Published: Wednesday, Mar. 27, 2013 - 12:00 am | Page 3D
Last Modified: Thursday, Mar. 28, 2013 - 9:49 am

It may be an awful cliché, but one of my favorite wine sayings is this: "Wine improves with age. The older I get, the better I like it." One of the greatest opportunities at the annual South Beach Wine & Food Festival that took place in Miami Beach in February was the chance to attend "vertical" tastings of some of the world's top wines.

A vertical tasting is one with several vintages of the same wine, to see how it changes with age. In this case it was Graham's Vintage Red Ports from 2007, 2003, 2000, 1994, 1983 and 1970.

Now, port is a powerful, ultra-sweet dessert wine made in Portugal from sturdy red grapes with names like tinta roriz and touriga nacional. Winemakers add yeast, which ferments the natural sugar in the grapes into alcohol until they reach a level of 5 or 6 percent, then they add a dollop of grape brandy to bring up the alcohol level to about 20 percent. This stops the fermentation, leaving an intensely rich, sweet, powerful wine.

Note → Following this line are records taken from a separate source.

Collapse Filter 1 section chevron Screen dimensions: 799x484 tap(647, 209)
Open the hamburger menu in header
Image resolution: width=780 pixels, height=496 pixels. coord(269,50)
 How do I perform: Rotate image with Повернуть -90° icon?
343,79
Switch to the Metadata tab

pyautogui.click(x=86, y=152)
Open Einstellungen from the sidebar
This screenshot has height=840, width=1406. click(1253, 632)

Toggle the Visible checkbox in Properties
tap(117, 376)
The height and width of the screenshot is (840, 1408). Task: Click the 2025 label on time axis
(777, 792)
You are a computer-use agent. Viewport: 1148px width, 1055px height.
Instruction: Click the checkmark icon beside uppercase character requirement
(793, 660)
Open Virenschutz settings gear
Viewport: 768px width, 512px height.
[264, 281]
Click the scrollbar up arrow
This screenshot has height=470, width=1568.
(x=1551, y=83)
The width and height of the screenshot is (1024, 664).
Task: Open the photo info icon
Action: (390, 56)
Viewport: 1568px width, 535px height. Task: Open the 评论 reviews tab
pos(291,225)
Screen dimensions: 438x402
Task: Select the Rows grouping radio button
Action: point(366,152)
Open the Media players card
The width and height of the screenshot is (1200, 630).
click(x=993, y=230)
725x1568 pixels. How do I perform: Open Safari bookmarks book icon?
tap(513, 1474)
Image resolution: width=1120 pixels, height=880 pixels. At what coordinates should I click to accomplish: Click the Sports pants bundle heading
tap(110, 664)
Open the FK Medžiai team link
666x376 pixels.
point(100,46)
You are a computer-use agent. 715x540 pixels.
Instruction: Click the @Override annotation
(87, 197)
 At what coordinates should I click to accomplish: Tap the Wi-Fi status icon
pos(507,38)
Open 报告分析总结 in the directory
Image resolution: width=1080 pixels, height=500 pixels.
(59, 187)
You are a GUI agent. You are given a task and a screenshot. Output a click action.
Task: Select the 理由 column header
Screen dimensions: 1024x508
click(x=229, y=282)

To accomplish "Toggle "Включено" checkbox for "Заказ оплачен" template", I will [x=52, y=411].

With all that sugar and alcohol and those powerful grapes, port wines tend to age very well.

In the tasting, the ports took on greater, I would say, wonderfulness, with age. Deep purple hue turned slightly tawny, powerful acids and tannins softened, youthful fruit flavors turned more to truffles and spice and toffee, while building, if anything, the sweetness that makes port go so well with dessert.

So why doesn't everybody drink port? "Vintage port lives in the ghetto of after-dinner," said Tom Matthews, executive editor of Wine Spectator magazine, sponsor of the port seminar. "It is distinctive, misunderstood and underappreciated." Paul Mugnier, national sales manager for Graham's, agreed. "We drink so many big red wines during the meal that, after dinner, we're ready for bed."

Still, it's the aged ports that are a treat in a vertical tasting. Here are a notable few:

• 2007 Graham's Vintage Port: deep purple hue, intense aromas and flavors of red and black plums and mint, medium-sweet, youthful, with powerful acids and tannins; $100.

• 2003 Graham's Vintage Port: powerful black cherry, sweet chocolate and spice flavors, sturdy acids and tannins, youthful and intense; $103.

• 2000 Graham's Vintage Port: intense aromas and flavors of black plums, milk chocolate and coffee and tar, full-bodied and smooth; $110.

• 1994 Graham's Vintage Port: intense flavors of black cherries, bitter chocolate and spice, very rich, creamy, plus a hint of black tea denoting age; $113.

• 1983 Graham's Vintage Port: tawnier hue, black raspberry flavors but also black tea and tobacco from age, $116.